Individuare e comprendere i problemi di ponte termico
I problemi di ponte termico rappresentano una delle principali cause di dispersione energetica negli edifici, sia residenziali sia industriali. Si verificano quando la continuità dell’isolamento viene interrotta, consentendo al calore di passare attraverso punti deboli della struttura, come giunzioni tra pareti e solai, infissi, pilastri o balconi. Questo fenomeno non solo riduce l’efficienza energetica, ma può anche causare condensa e formazione di muffe, compromettendo la salubrità degli ambienti interni. Riconoscere i ponti termici è quindi il primo passo verso la loro eliminazione: strumenti come la termografia a infrarossi consentono di individuare le zone critiche, rendendo possibile intervenire in modo mirato e duraturo. Nelle abitazioni datate, dove i materiali isolanti erano spesso scarsi o assenti, il rischio di dispersioni è ancora più elevato, mentre nei capannoni industriali la presenza di strutture metalliche o superfici ampie amplifica ulteriormente il problema.
Interventi mirati per correggere le dispersioni energetiche
Una volta identificati i problemi di ponte termico, è necessario scegliere la tecnica di intervento più adatta in base al tipo di edificio e alla sua destinazione d’uso.
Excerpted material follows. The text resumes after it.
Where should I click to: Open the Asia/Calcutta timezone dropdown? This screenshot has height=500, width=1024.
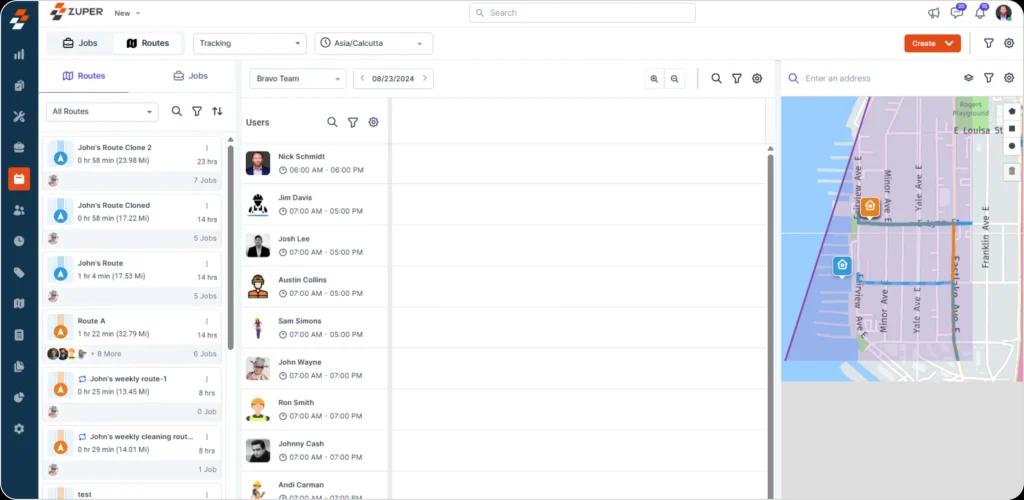coord(373,43)
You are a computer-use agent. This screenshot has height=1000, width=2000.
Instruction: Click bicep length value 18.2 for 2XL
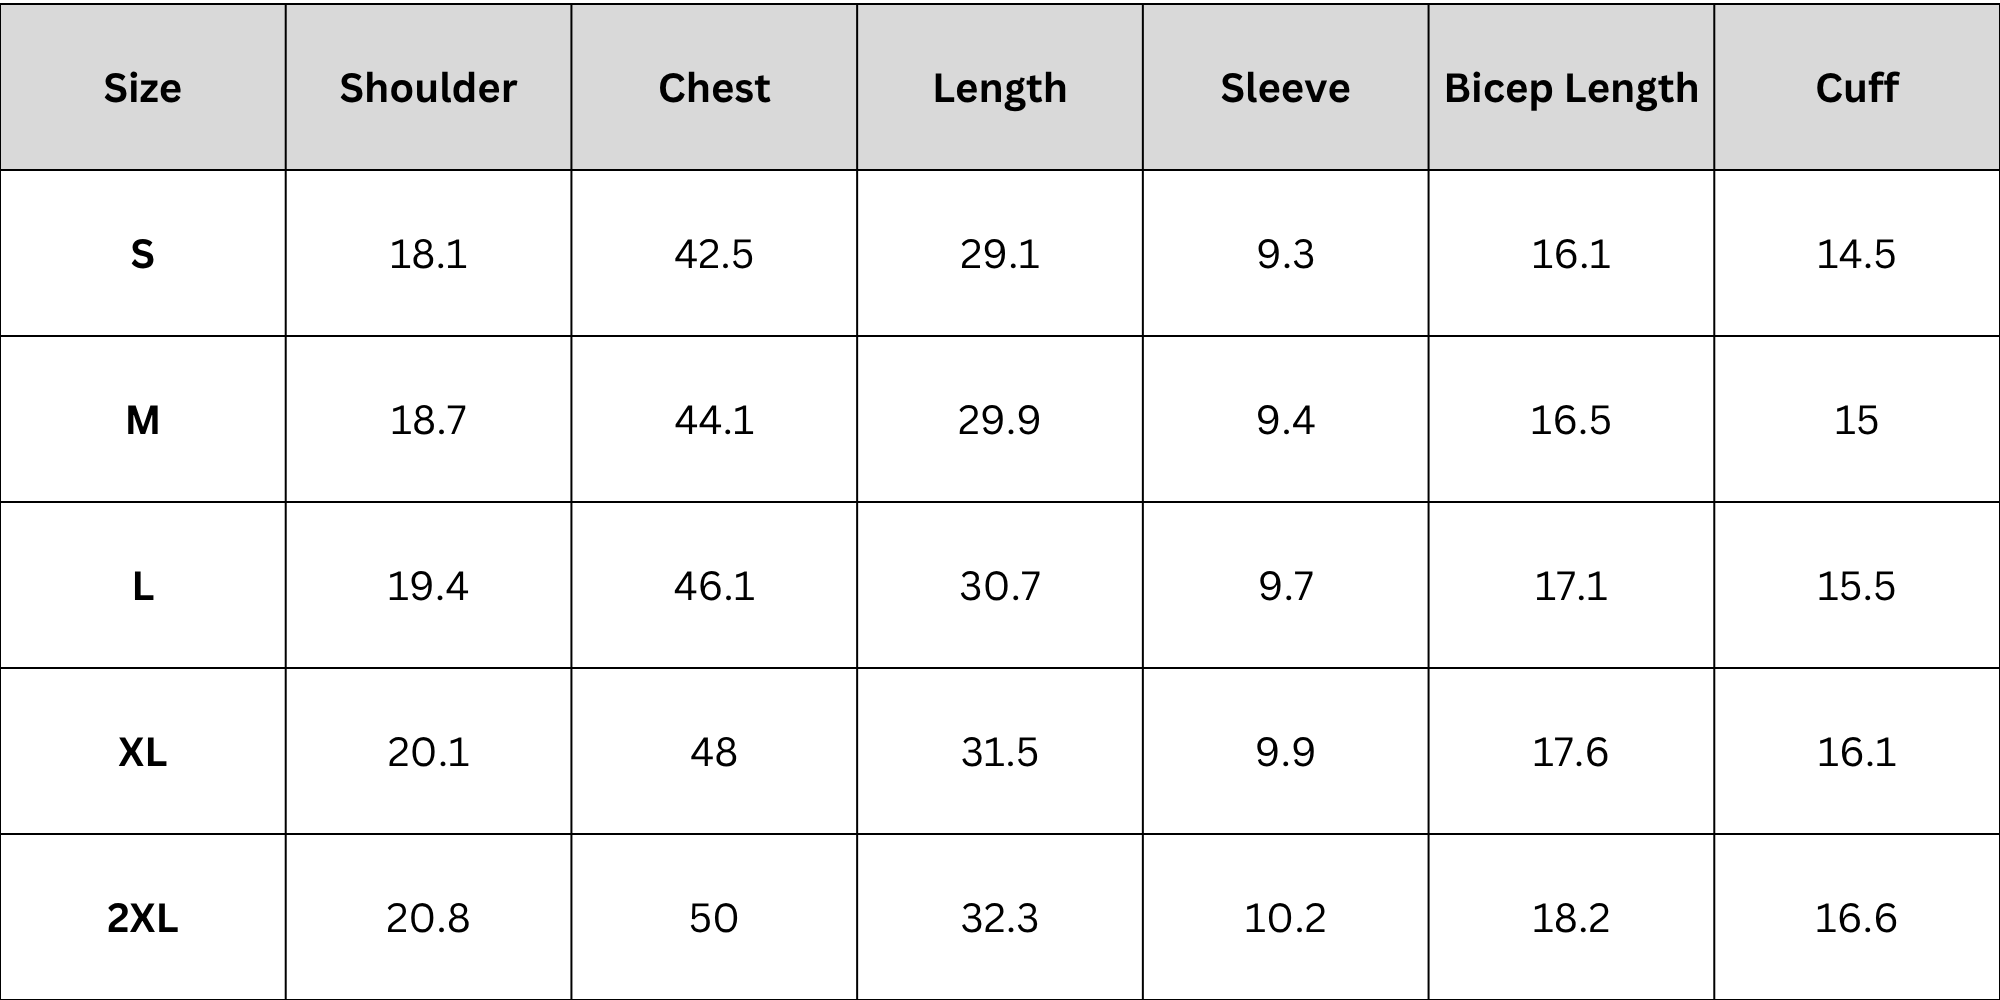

Negli edifici residenziali, la soluzione più diffusa è l’applicazione di un cappotto termico esterno, che garantisce continuità all’isolamento e riduce le differenze di temperatura tra interno ed esterno. Nei casi in cui non sia possibile agire dall’esterno, si può optare per l’isolamento interno delle pareti o per l’uso di materiali isolanti in corrispondenza dei punti critici. Nei capannoni e nelle strutture industriali, invece, si prediligono interventi di coibentazione su coperture e giunzioni strutturali, con materiali ad alte prestazioni e basso coefficiente di trasmittanza termica. L’obiettivo è eliminare il flusso di calore indesiderato e garantire un comfort termico stabile, riducendo al contempo i costi di riscaldamento e raffrescamento.
Un aspetto spesso sottovalutato è la corretta posa dei materiali: anche il miglior isolante può perdere efficacia se installato in modo non continuo o con giunzioni imprecise. Per questo motivo, il coordinamento tra progettista e impresa esecutrice diventa fondamentale per assicurare che l’intervento rispetti le prestazioni previste e che la barriera termica sia realmente continua e priva di punti deboli.
Materiali e tecnologie per prevenire i problemi di ponte termico
La prevenzione dei problemi di ponte termico passa dalla scelta dei materiali giusti e da una progettazione accurata. Oggi, le tecnologie costruttive consentono di realizzare edifici altamente performanti, in cui ogni elemento strutturale contribuisce a mantenere la continuità dell’isolamento. I materiali più efficaci sono quelli con elevata resistenza termica, come poliuretano, lana minerale, sughero e pannelli in aerogel, capaci di ridurre la trasmittanza anche in spessori ridotti. Nei punti di discontinuità, come i nodi tra travi e pareti o i telai degli infissi, è fondamentale adottare giunti termici e nastri isolanti specifici che impediscano la formazione di varchi di dispersione. Anche l’uso di serramenti con taglio termico e vetri basso emissivi contribuisce a migliorare le prestazioni complessive.
In fase di costruzione o ristrutturazione, integrare queste soluzioni sin dall’inizio permette di ridurre al minimo gli interventi successivi e garantire una maggiore durabilità del sistema edificio. Inoltre, la combinazione tra materiali performanti, progettazione integrata e corretta posa in opera consente di ottenere un involucro edilizio privo di discontinuità, capace di garantire efficienza, comfort abitativo e un notevole risparmio energetico nel lungo periodo.